Out of the Sewing Box #1: Interpreting Idioms

By Michael Hooper

“Aus dem Nähkästchen plaudern” is a German idiom that literally translates to “Chatting out of the sewing box” and basically means sharing secrets – or more bluntly, gossiping.

In this mini-series, I will share some episodes from my nearly 30-years of experience working as the managing director of Text International, a Berlin-based copywriting agency and language services provider that opened in 1987.

 

Interpreting Idioms

Back in the early 1990s, when I was just getting started with the company, we had an assignment from a Munich-based ad agency that was working for a well-known  Austrian ski manufacturer. For lack of better ideas, the creative team decided to use a series of German idioms as headlines and apply them to the exhilaration of skiing on a challenging slope with good equipment.

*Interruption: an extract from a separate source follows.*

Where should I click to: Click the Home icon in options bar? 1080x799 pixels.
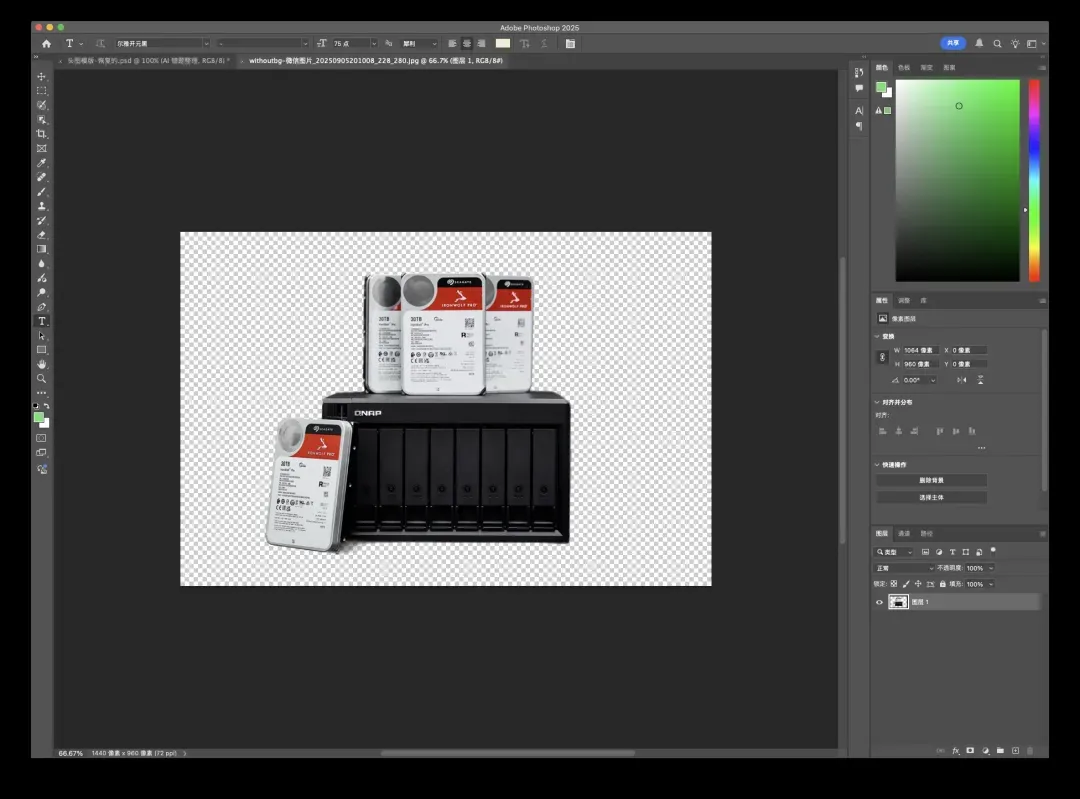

The headline for one of the ads was “Nimm den Nagel und hau ihn auf den Kopf” (literally: “take the nail and hit it on the head”). The idea of hitting a nail on the head is basically the same in English. But our assignment was to translate – or transcreate – this information into several other languages, including French, Italian, Finnish, Norwegian, etc. This was especially problematic because some of the visuals included images, for example in this case, a nail.

Another ad showed a picture of a skier who managed to stop at the last minute before plunging off the side of a mountain into the abyss. The headline: “Da hast du Schwein gehabt!” (literally: “you had a pig”). In English, we would say you’ve had a stroke of luck. Our Frenchman was having real difficulties translating this one.

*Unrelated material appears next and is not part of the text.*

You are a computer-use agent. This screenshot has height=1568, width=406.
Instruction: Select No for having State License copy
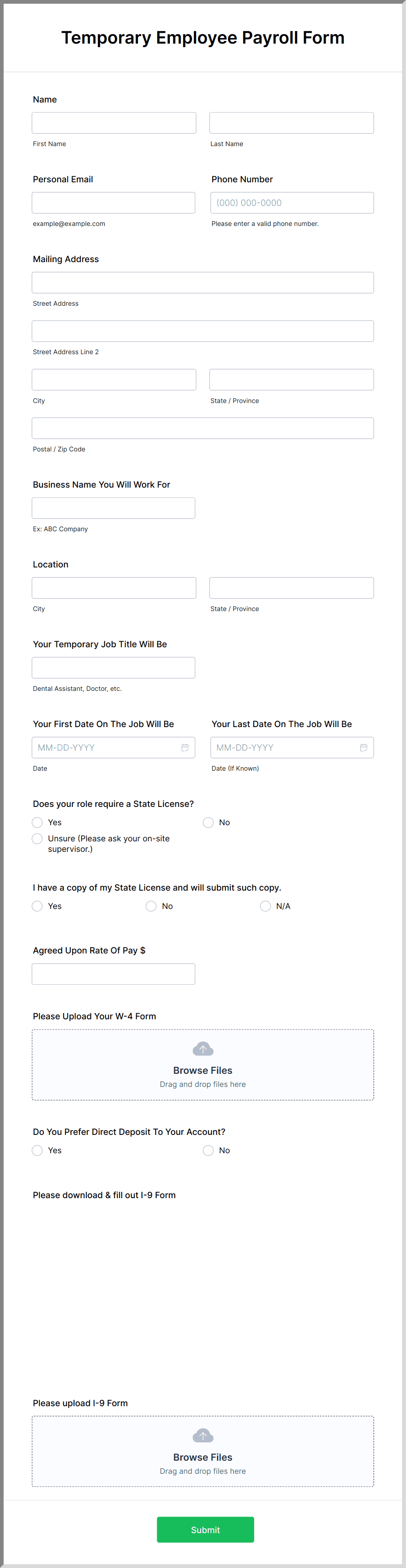coord(151,906)
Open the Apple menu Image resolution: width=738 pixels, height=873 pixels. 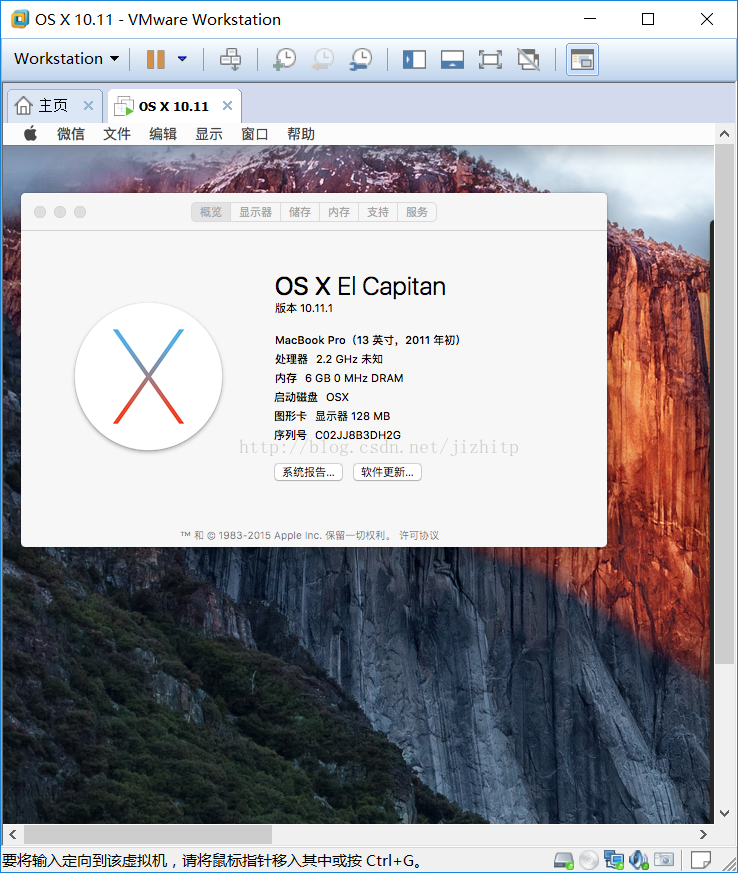30,134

Many of our team members were having problems interpreting the messages in their native languages, so we all got together to brainstorm the project. With the images projected on a screen, we sat around the conference table in our office and shared suggestions until each of us had some idea of how to linguistically tackle the problem. There were many more idioms to decipher, including ones about tomatoes on the eyes, dancing bears and adding one’s mustard.

After we submitted our work, the client called the next day and said: “These aren’t translations!” I explained that we had done our best to adapt the information from the ads into our native languages and that literal translations would not be useful. But the account manager, who wasn’t a member of the agency’s creative team, insisted: “We want translations!” So, going back to square #1, that’s what we gave them.

Although we had been working for this particular client regularly, we didn’t hear from them for a couple of weeks. So I called the creative director and asked if there was a problem. “You have a lot of nerve calling me after the fiasco you caused for us,” he said. “We put your translations into the ad layouts and sent them to the ski manufacturer’s distributors in the different countries. They laughed themselves silly!”

I was just glad they decided not to use the German expression about “eggs in the trousers”.

After I explained exactly what happened, the CD calmed down. Our business relationship continued as before, but we never heard from the account manager again.